[appellant], wonende te [woonplaats], appellant,
het College van burgemeester en wethouders van de gemeente Bergen, gedaagde.
I. ONTSTAAN EN LOOP VAN HET GEDING
Namens appellant is op de daartoe bij aanvullend beroepschrift aangevoerde gronden hoger beroep ingesteld tegen de uitspraak van de rechtbank Alkmaar van 8 mei 2003, nr. AW 01/1314, waarnaar hierbij wordt verwezen.
Gedaagde heeft een verweerschrift ingediend.
Het geding is behandeld ter zitting van 19 augustus 2004, waar appellant in persoon is verschenen, bijgestaan door mr. R.J. van Velzen, advocaat te Alkmaar. Gedaagde heeft zich laten vertegenwoordigen door A.B.M. Leek en mr. D.E. Minkman, beiden werkzaam bij de gemeente Bergen.
1. Appellant is sedert 1 april 1997 werkzaam in gemeentelijke dienst als beleidsmede-werker ruimtelijke ordening. Hij heeft bezwaar gemaakt tegen de op 20 oktober 2000 vastgestelde waardering van zijn functie. Deze waardering is door gedaagde bij besluit van 31 mei 2001 (het bestreden besluit) gehandhaafd.

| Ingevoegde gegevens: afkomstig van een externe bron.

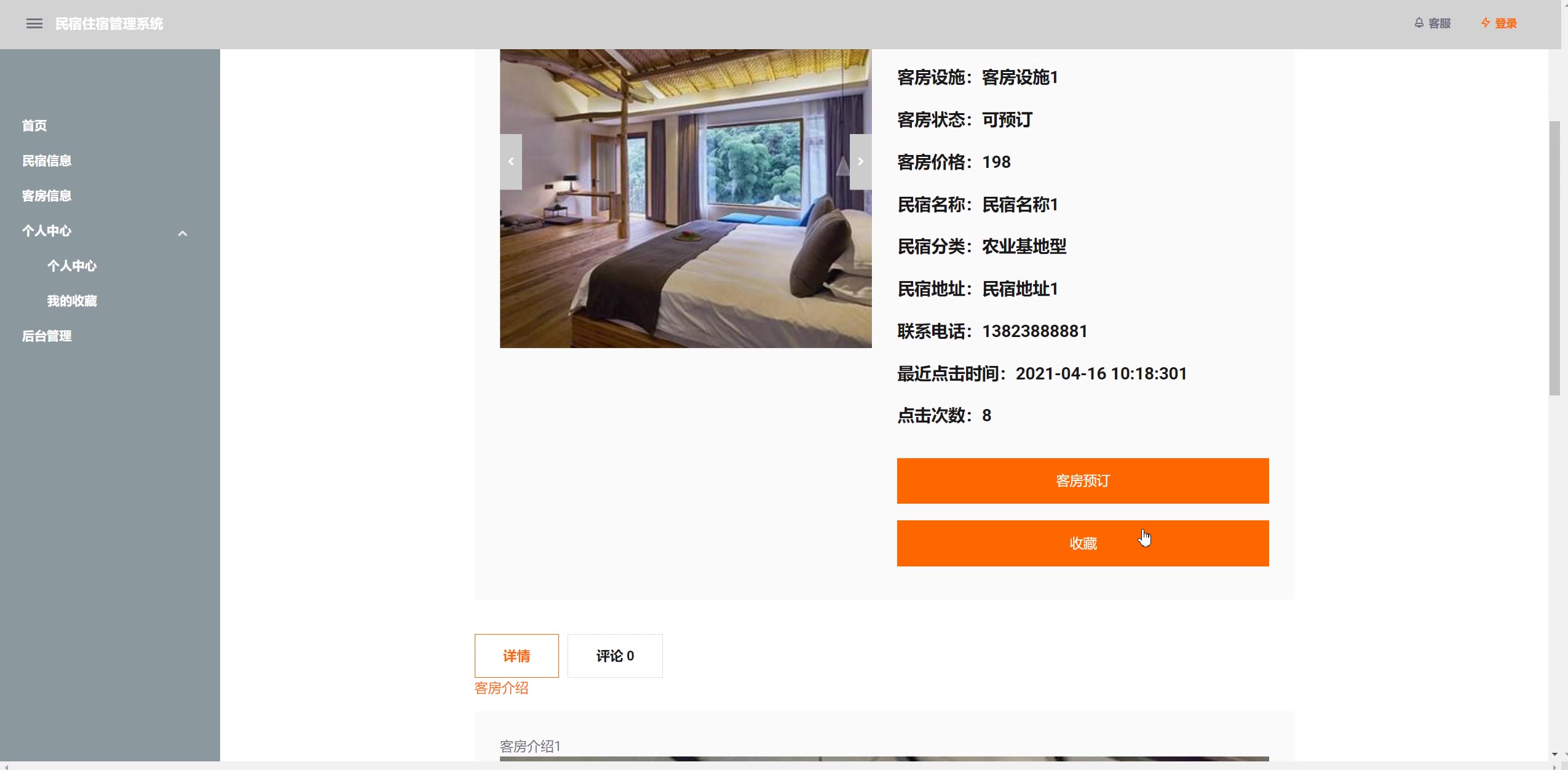Open 我的收藏 in sidebar
1568x770 pixels.
tap(72, 301)

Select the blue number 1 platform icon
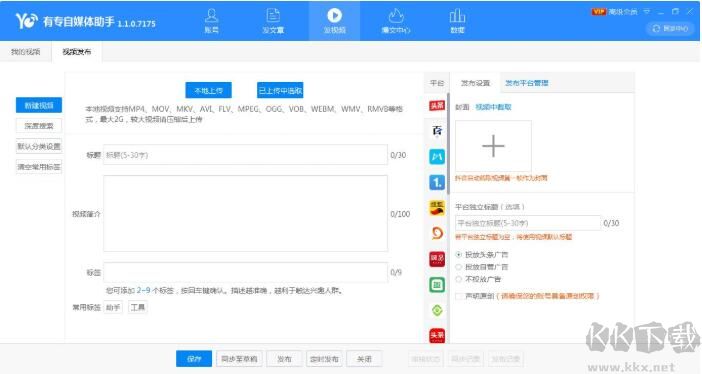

2. Het door appellant tegen het bestreden besluit ingestelde beroep is bij de aangevallen uitspraak ongegrond verklaard.
3. De Raad overweegt naar aanleiding van hetgeen partijen in hoger beroep hebben aangevoerd als volgt.
4.1. De waardering van appellants functie heeft plaatsgevonden aan de hand van het Reglement functiewaardering gemeente Bergen NH (hierna: het Reglement) en de daarbij behorende bijlage. Genoemde bijlage bevat, ingevolge het bepaalde in artikel 1, onder g, van het Reglement, het op de functiewaardering toepasselijke Gemeentelijk Functie-waarderingssysteem (hierna: het GFS). Toepassing van het GFS leidde tot indeling van appellants functie in hoofdgroep IV met een score van 11 punten voor de verschillende secundaire factoren. Met deze waardering correspondeert een inschaling van de functie in schaal 9.
4.2. De indeling in hoofdgroepen is, blijkens het GFS, gebaseerd op het denk- en werkniveau, dat wil zeggen het niveau dat nodig is om de functie op normaal-goede wijze te vervullen en de ervarings- en opleidingstijd, die nodig is om dat niveau te bereiken. De functie van appellant is door gedaagde ingedeeld in hoofdgroep IV, omdat het volgens gedaagde een functie betreft waarvoor onder meer een afgeronde vorming op basis van een hogere vaktechnische opleiding is vereist naast praktisch inzicht, praktijkkennis en ervaring.
4.3. Binnen de hoofdgroepen worden functies met behulp van een vijftal criteria, de secundaire factoren, nader gewaardeerd. Eén van die factoren is de functionele vorming. Deze omvat, blijkens het GFS, de “… vaardigheden, theoretische en praktische kennis, algemene ontwikkeling enz. die de functie verlangt als aanvulling op de beroepsopleiding die mede bepalend is geweest voor de hoofdgroepindeling. Een en ander wordt uitgedrukt in ervaring en opleiding, die gewoonlijk voor deze en soortgelijke functies wordt verlangd, indien de functionaris een beroepsopleiding heeft als vastgesteld bij de hoofdgroep.”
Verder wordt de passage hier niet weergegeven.